报告题目：On Black Operator Matrices

报 告 人：邓春源（华南师范大学）

报告时间：2023年7月14日（周五）下午19:00-20:30

报告地点：逸夫楼C507

报告摘要：In this talk, the common characterizations and various individual properties of different generalized inverses are established. The explicit matrix expressions for various generalized inverses are obtained by using block operator matrix methods. Some subtle relationships between the properties of sub-blocks in operator matrices and their range relations are built. We analyze the matrix structures of various generalized inverses, suggest their applicable scopes and build their relationships with particular projections. We study the invertibility and the Moore-Penrose invertibility of 2×2 block matrix with Schur complement having closed range by using operator block matrices. The explicit expressions for the (P; Q)-outer generalized inverse based on the idempotent operators P and Q are given. We present a new interpretation of this relation which allows to generalize many known results for matrices to general Hilbert spaces. Several equivalent conditions for the core-EP, weak group inverse, m-weak group inverse and weak core inverse are presented. The brand new explicit expressions for the operator binary relations defined by various generalized inverses are obtained.

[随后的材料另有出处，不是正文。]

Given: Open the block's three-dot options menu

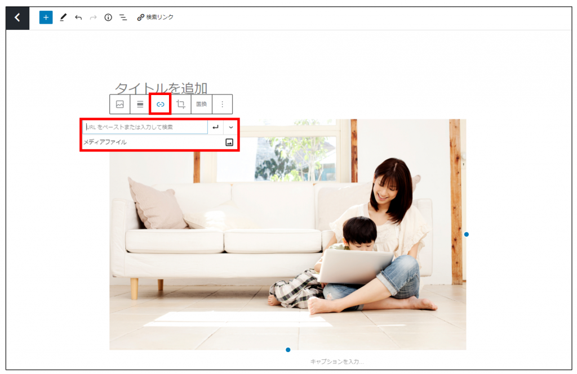Looking at the screenshot, I should pyautogui.click(x=223, y=104).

个人简介：邓春源，华南师范大学教授、博士生导师。2006年毕业于陕西师范大学数学科学学院并获得理学博士学位。2006年7月至今在华南师范大学任教，2012年9月到2013年9月在美国威廉玛丽学院进行学术访问。主持或参加多项国家和省级自然科学基金，参与完成的《算子矩阵及其应用研究》于2009年获得陕西省科技进步奖一等奖。多年来, 主要从事基础数学的教学和研究工作，自2000年以来, 先后在《数学学报》、《Proc. Amer.Math. Soc.》、《Linear Algebra Appl.》、《Studia Math.》、《J. Math. Anal. Appl.》、《Appl. Math.Comp.》、《Appl. Math. Letters》等国内外重要的数学学术期刊上发表论文80多篇。内容涉及算子谱论、算子矩阵理论、幂等算子理论、量子效应的分解与下确界问题等方面、Banach 格上正算子理论、矩阵扰动分析和算子广义逆理论等多个分支。近年来，研究兴趣主要集中在算子广义逆扰动分析和应用，算子分块技巧和算子谱理论在Grassmannia研究中的应用。